The deputy chancellor for finance and administration, Kathleen Grimm, said the money Mr. Feig said was “held back” is being distributed to schools that have more students than anticipated and to schools that would have to raise class sizes above levels allowed in the teachers’ union contract.
Earlier this month, principals said if their budgets didn’t change, they would have to fire teachers and raise class sizes.
Ms. Grimm said the department would make sure schools have enough money so they don’t have to break the contract.
Mr. Feig said the resources were being distributed through next week.
In addition, $500 million in new state and federal funds are now being electronically transferred into school budgets, according to this week’s “Principals’ Weekly.”

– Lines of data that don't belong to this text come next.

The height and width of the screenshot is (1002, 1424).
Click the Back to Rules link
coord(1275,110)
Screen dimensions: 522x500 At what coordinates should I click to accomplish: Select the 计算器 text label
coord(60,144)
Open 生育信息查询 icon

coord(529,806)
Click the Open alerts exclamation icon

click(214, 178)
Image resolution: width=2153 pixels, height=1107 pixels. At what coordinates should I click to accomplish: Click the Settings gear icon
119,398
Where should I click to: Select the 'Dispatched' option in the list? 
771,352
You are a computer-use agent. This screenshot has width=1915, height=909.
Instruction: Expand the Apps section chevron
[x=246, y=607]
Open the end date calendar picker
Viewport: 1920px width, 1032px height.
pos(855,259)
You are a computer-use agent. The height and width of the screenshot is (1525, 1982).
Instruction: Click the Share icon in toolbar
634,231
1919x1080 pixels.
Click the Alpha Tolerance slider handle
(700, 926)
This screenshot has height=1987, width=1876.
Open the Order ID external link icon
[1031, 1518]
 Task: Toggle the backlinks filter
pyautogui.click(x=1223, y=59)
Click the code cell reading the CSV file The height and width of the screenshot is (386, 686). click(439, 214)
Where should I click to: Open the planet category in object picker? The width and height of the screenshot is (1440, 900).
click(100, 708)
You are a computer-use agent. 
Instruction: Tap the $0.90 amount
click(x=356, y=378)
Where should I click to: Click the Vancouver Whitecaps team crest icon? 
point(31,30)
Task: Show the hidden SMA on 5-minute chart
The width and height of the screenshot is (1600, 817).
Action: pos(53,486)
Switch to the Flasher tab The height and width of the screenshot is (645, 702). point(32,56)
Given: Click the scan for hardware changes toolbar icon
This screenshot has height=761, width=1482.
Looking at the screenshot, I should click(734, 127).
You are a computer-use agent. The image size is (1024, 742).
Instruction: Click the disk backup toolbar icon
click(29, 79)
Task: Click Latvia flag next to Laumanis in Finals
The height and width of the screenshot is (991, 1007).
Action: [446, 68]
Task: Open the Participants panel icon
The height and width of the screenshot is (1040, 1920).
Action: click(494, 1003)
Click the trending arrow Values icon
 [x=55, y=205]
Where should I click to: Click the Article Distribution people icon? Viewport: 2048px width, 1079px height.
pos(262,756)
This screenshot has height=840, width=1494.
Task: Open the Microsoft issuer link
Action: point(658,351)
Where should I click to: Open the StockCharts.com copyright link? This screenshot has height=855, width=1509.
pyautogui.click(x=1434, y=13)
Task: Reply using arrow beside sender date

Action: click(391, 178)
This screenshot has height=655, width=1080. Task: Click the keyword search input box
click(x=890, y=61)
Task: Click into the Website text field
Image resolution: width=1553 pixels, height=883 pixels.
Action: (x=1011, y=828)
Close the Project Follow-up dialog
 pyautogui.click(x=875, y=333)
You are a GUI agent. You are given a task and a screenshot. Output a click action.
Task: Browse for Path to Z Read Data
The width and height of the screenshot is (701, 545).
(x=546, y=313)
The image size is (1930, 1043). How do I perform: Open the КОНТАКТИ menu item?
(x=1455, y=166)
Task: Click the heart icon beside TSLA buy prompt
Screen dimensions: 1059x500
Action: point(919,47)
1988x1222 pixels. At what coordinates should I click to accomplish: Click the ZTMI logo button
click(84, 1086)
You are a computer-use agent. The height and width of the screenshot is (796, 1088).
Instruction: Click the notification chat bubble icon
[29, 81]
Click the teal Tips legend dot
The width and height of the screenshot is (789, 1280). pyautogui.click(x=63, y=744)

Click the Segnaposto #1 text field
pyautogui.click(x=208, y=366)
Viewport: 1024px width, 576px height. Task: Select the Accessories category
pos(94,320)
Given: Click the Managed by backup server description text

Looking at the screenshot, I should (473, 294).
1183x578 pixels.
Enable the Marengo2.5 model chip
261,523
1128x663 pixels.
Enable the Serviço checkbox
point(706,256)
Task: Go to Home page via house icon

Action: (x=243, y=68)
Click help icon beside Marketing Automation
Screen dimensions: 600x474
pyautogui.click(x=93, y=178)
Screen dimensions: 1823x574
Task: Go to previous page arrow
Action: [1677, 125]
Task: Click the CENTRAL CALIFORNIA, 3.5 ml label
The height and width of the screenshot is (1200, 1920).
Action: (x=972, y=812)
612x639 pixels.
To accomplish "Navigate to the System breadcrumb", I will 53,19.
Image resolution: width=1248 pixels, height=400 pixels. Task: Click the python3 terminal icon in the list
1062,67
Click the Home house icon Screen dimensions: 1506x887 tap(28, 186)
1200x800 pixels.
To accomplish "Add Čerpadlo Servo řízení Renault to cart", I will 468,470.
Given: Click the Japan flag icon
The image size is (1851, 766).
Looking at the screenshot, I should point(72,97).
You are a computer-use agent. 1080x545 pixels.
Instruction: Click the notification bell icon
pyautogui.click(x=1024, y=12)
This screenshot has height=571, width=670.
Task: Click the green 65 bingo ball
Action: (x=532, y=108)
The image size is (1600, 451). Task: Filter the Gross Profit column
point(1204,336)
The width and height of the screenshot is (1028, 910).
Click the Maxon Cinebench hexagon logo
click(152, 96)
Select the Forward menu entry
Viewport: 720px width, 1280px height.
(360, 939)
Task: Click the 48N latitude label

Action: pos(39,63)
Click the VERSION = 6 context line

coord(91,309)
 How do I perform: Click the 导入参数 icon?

The late-arriving funds and the quiet budget appeals process are curing some of the most dire budget problems principals said they were facing.
“I think it’s wonderful,” the president of the principals union, Jill Levy, said of the new cash infusions.
But Ms. Levy, who was livid about the budget cuts earlier this month, said telling principals they had to make do with what they were handed and then later handing out extra funds created more “work,” “anxiety,” and “instability in the system” than was necessary.
A Jamaica principal, who spoke to the Sun on the condition of anonymity, said she had received about $20,000 new money this week. But she said she’s still almost $400,000 short of where she was last year.
“The only way I can get out of this trouble is if this appeal works,” she said.
Another principal, Patrick Burke, said he’s short about $300,000 and hasn’t heard of any appeals process. But he said, “There’s always a hope that someone’s going to pull something out of their hat by September.”